“Qualcosa di Grande”: al via il nuovo tour nei Balcani per la giovane compagnia Maestrale Teatro

Dopo il successo decretato dal pubblico di Pristina (Kossovo) nel giugno scorso, si intensifica la presenza in area balcanica della giovane compagnia Maestrale Teatro con lo spettacolo “Qualcosa di grande. La compilation dei millennials”. Prodotto da AMA – Accademia Mediterranea dell’Attore, sotto la direzione artistica di Franco Ungaro, la regia è firmata da Maria Cassi e Leonardo Brizzi, due tra i più apprezzati esponenti del teatro comico-musicale nel panorama nazionale.

Qui le date del tour:

🔹 20 giugno 2025 ore 19:00 (anteprima): Pristina (Kossovo), Teatri Oda, nell’ambito del festival FemArt promosso da Artpolis di Pristina

🔹 30 settembre 2025 ore 20:00: Tirana (Albania), National Experimental Theater “Kujtim Spahivogli”

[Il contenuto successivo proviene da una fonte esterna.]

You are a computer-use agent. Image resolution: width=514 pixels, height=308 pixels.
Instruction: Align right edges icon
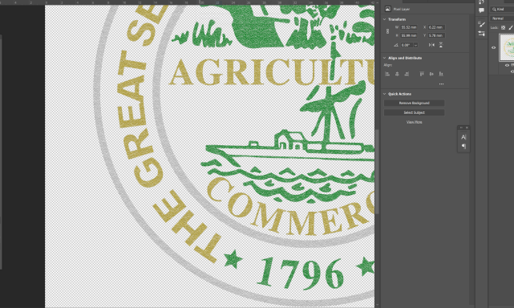pos(407,74)
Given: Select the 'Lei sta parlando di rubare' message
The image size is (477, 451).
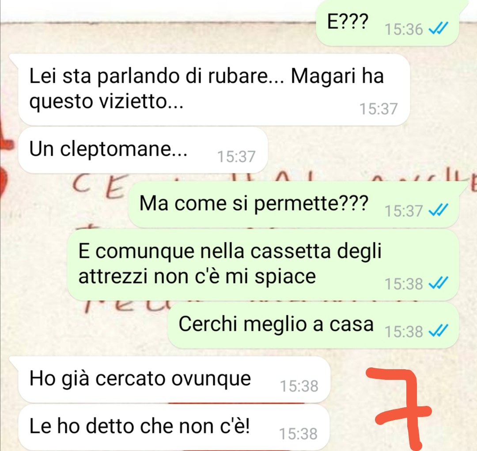Looking at the screenshot, I should (214, 89).
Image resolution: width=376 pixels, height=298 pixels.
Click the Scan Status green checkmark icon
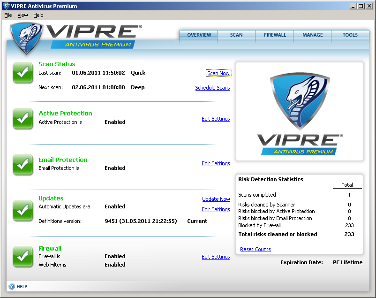click(x=23, y=72)
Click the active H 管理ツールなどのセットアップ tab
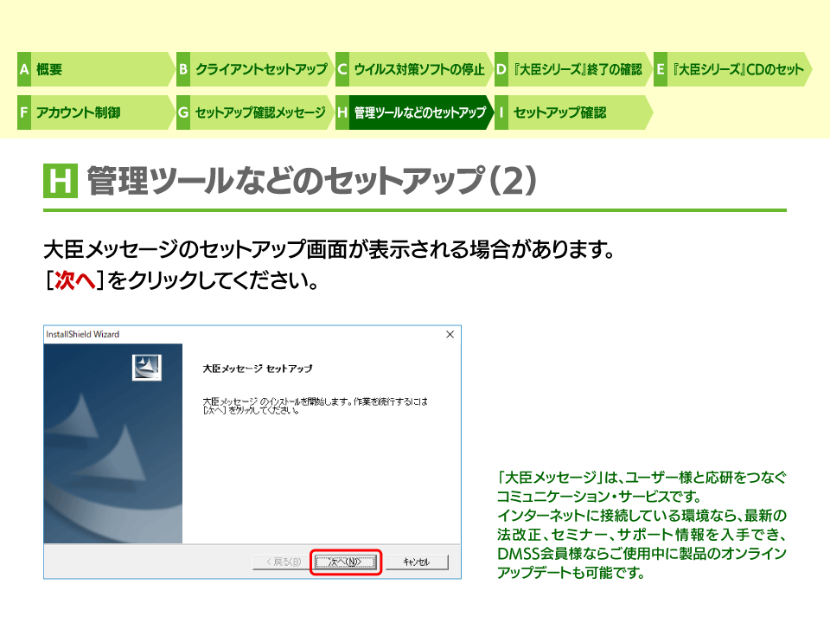830x623 pixels. (412, 112)
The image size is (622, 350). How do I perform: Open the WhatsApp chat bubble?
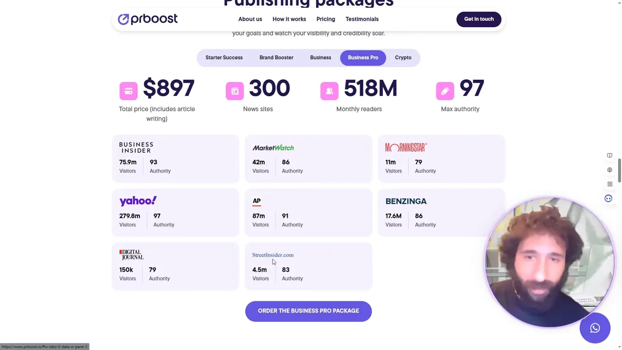pyautogui.click(x=595, y=328)
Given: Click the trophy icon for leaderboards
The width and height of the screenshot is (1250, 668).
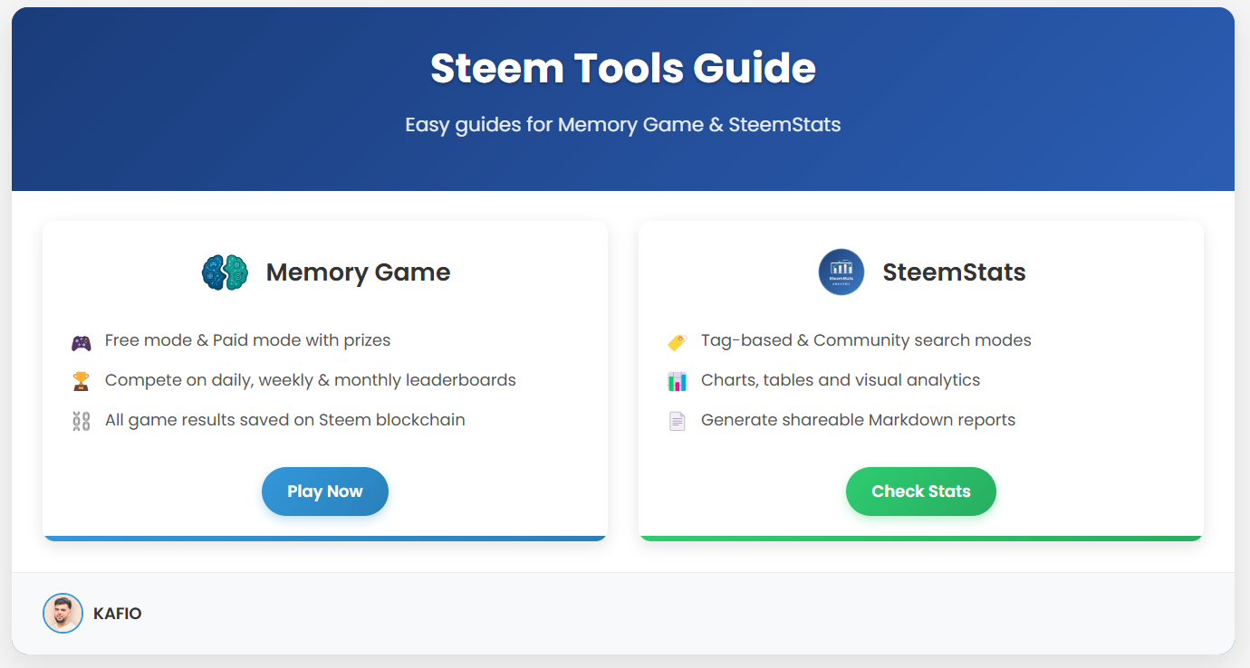Looking at the screenshot, I should 82,381.
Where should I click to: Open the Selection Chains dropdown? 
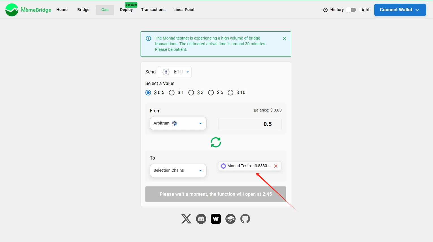tap(178, 171)
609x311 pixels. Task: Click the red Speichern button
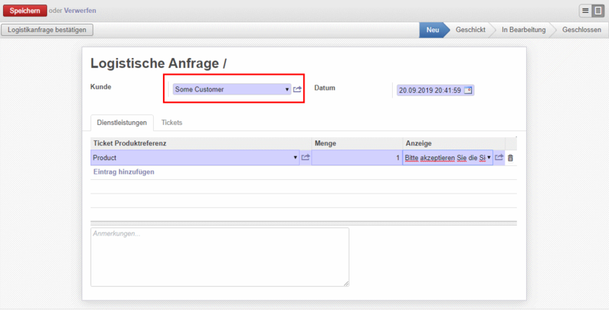tap(24, 11)
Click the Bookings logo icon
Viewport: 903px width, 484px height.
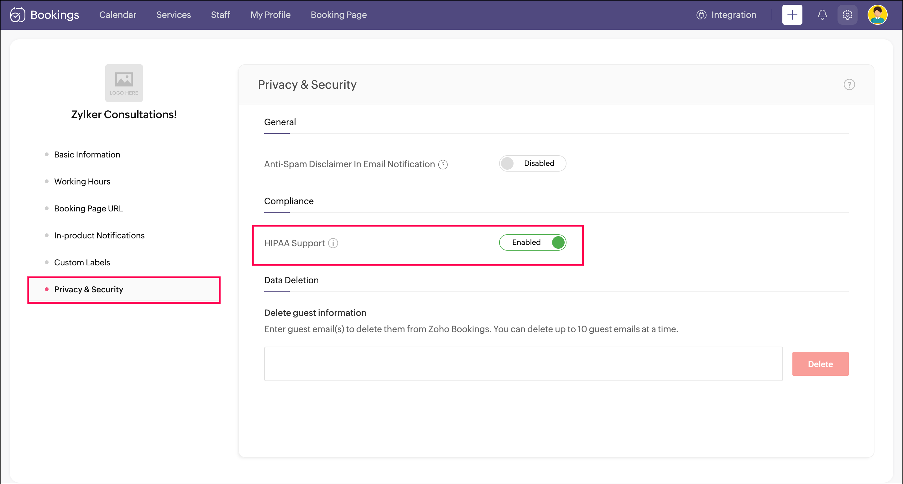18,15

🔹 3 ottobre 2025 ore 21:00: Belgrado (Serbia), Dorcol Platz

🔹 5 ottobre 2025 ore 21:00: Cetinje (Montenegro), Royal Theatre Zetski Dom

🔹 31 ottobre 2025 ore 20:00: Veles (Macedonia del Nord), Theatre “JHK_Dzinot”, nell’ambito dell’International Festival of Ancient Drama “Stobi”

Il tour è promosso in collaborazione con gli Istituti Italiani di Cultura di Belgrado e Tirana, il festival FemArt di Pristina, l’International Festival of Ancient Drama “Stobi” di Veles, Puglia Culture e Regione Puglia.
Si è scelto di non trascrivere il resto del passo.